Supported operation kinds in logs include Create, Set, Remove, Check, CheckNotExists, Sync, Get, List, Exists, Multi, and MultiRead.

Expected log columns:

  • hostname
  • request_event_time
  • thread_id
  • session_id
  • xid
  • has_watch
  • op_num
  • path
  • data
  • is_ephemeral
  • is_sequential
  • response_event_time
  • error
  • requests_size
  • version

If --setup-nodes-snapshot-path is provided during replay, the tool can infer required initial nodes from expected outcomes and write an updated snapshot.


Output

Stderr progress reports

Periodic stderr reports (controlled by report_delay) include:

  • Total read/write request counts.
  • Read/write RPS and throughput.
  • Read/write latency percentiles (0, 10, ..., 90, 95, 99, 99.9, 99.99).
  • Per-operation breakdown (requests, RPS, p50, p99).

JSON output

Configure JSON output with:

yaml
output:
    file: "output.json"
    # or:
    file:
        path: "output.json"
        with_timestamp: true
    stdout: true

JSON fields:

  • timestamp (epoch milliseconds).
  • read_results (present only if read requests exist).
  • write_results (present only if write requests exist).
  • per_op_results (present only if per-op stats exist).

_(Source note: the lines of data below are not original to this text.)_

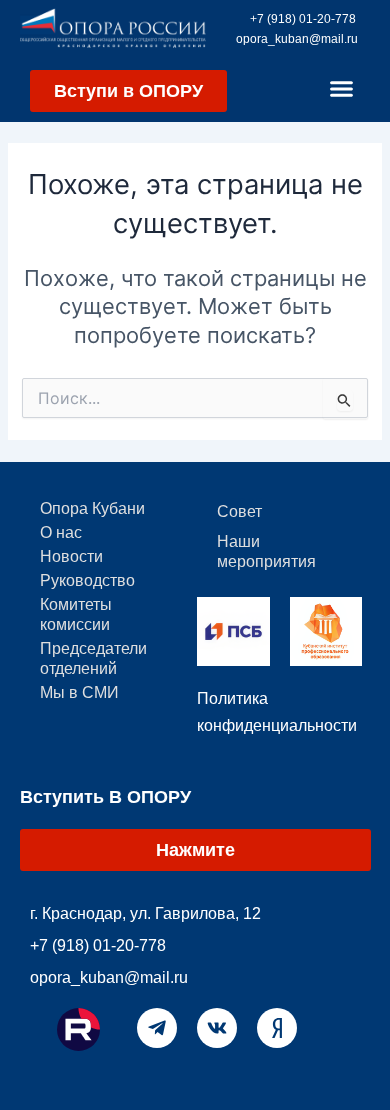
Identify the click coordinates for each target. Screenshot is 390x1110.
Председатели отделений (93, 658)
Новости (71, 556)
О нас (61, 532)
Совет (239, 511)
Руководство (87, 580)
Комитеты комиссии (76, 614)
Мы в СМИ (79, 692)
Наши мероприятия (266, 551)
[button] (342, 89)
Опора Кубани (92, 508)
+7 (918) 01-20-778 (303, 19)
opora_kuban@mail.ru (297, 39)
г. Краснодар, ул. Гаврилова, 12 (145, 913)
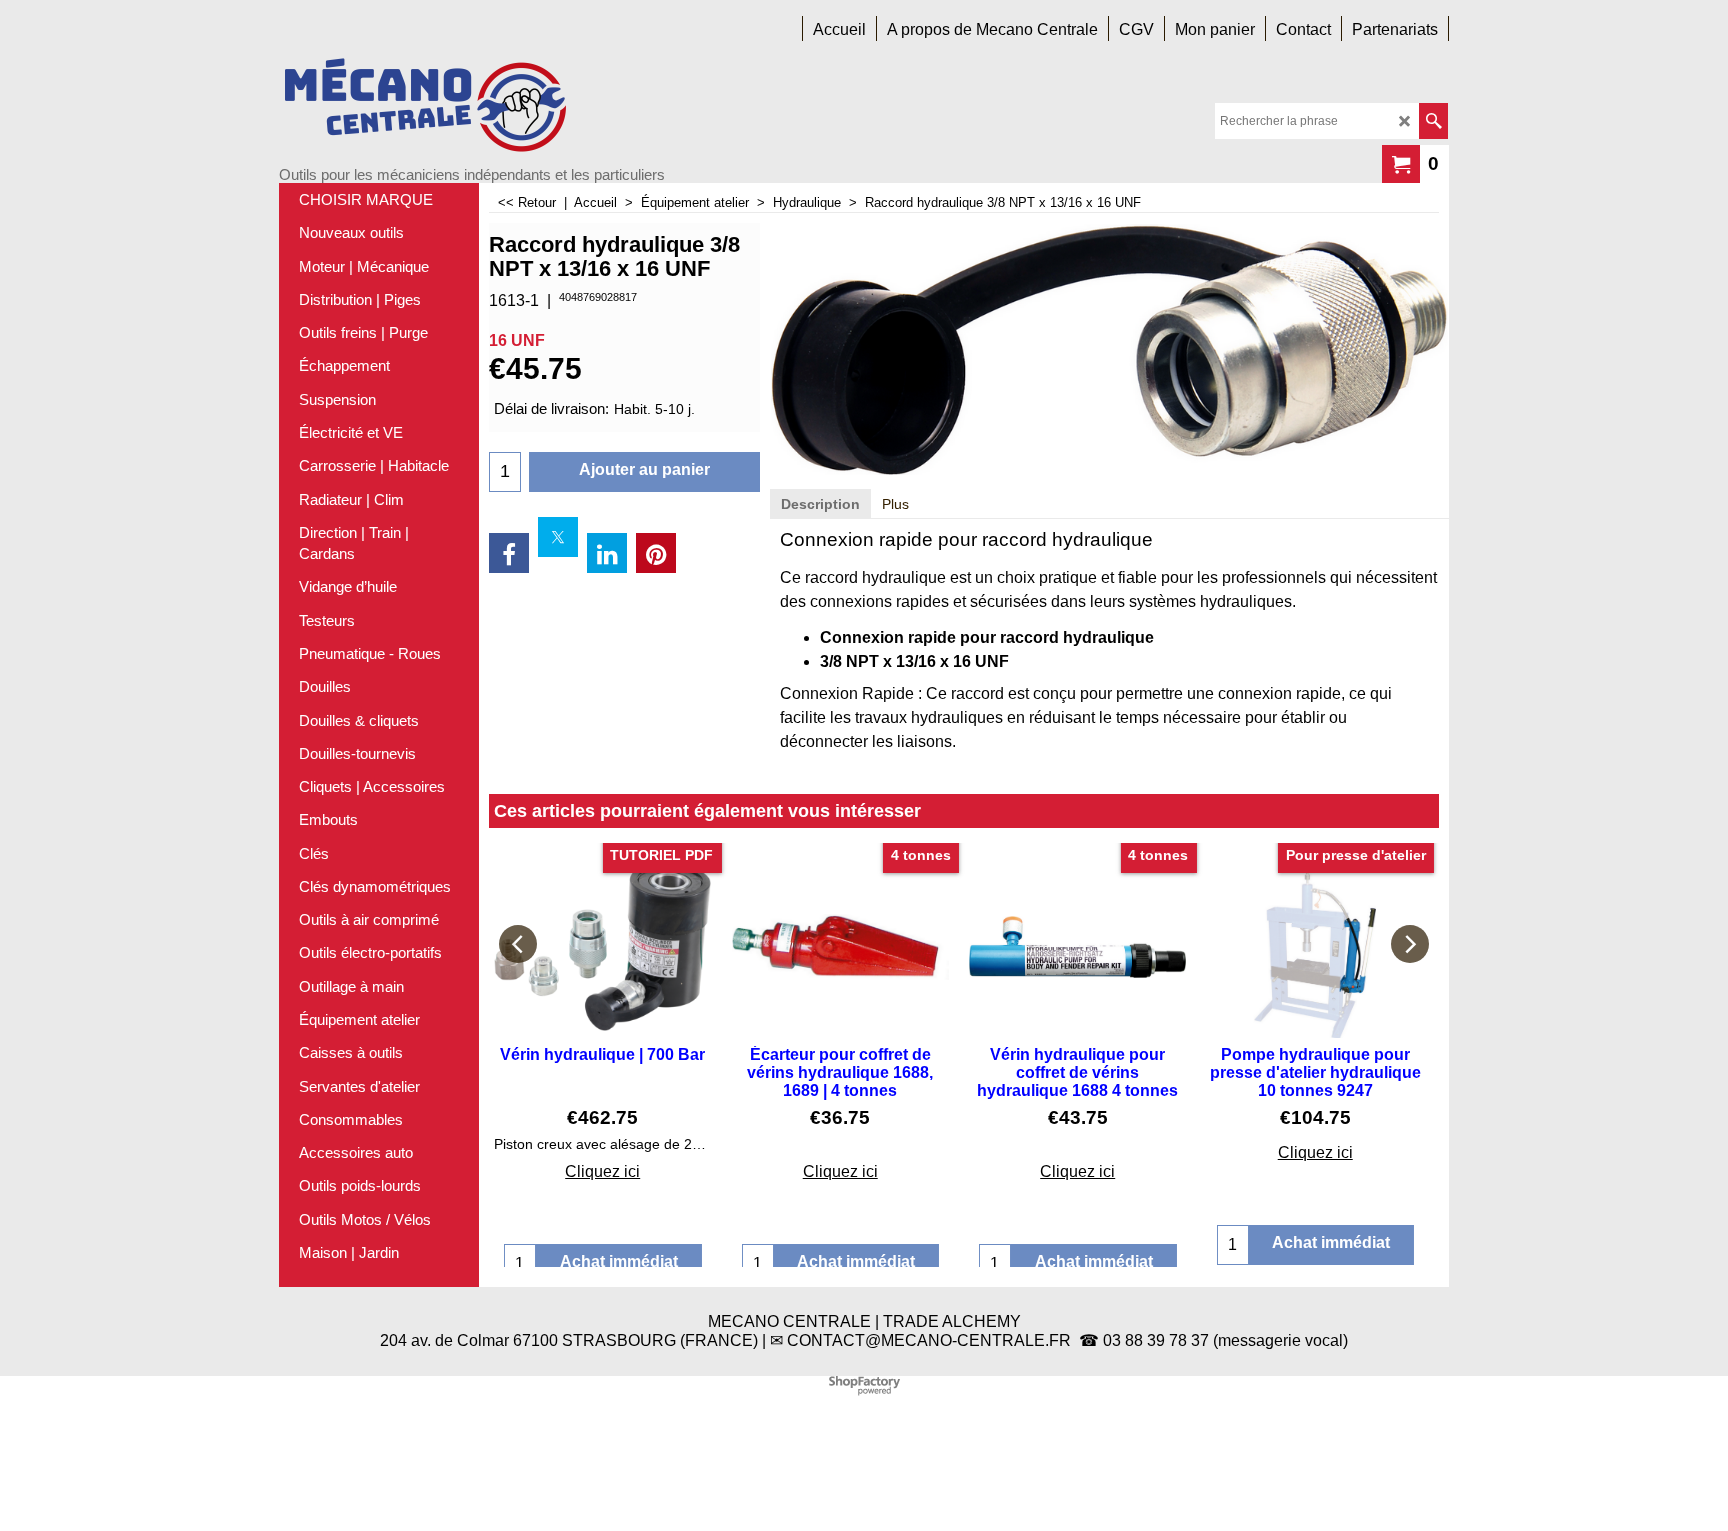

Each result object contains:

  • total_requests
  • requests_per_second
  • bytes_per_second
  • percentiles (array of { "<percent>": <latency_ms> } objects)

Troubleshooting

Common configuration exceptions:

  • No config file or hosts defined: provide --hosts or connections.
  • Both --config and --input_request_log cannot be empty: provide at least one mode input.
  • queue_depth must be >= 1 / pipeline_depth must be >= 1: set both to positive values.
  • Invalid path for request generator: all paths must start with /.
  • PathGetter has no paths after initialization: children_of parent has no children and no explicit path entries were supplied.
  • Generator weight must be >= 1: use positive weights only.
  • remove_factor must be in [0.0, 1.0]: keep probability in range.
  • Nested multi requests are not allowed: only one multi level is supported.
  • Repeating node creation ..., but name is not randomly generated: use random name when repeat is set.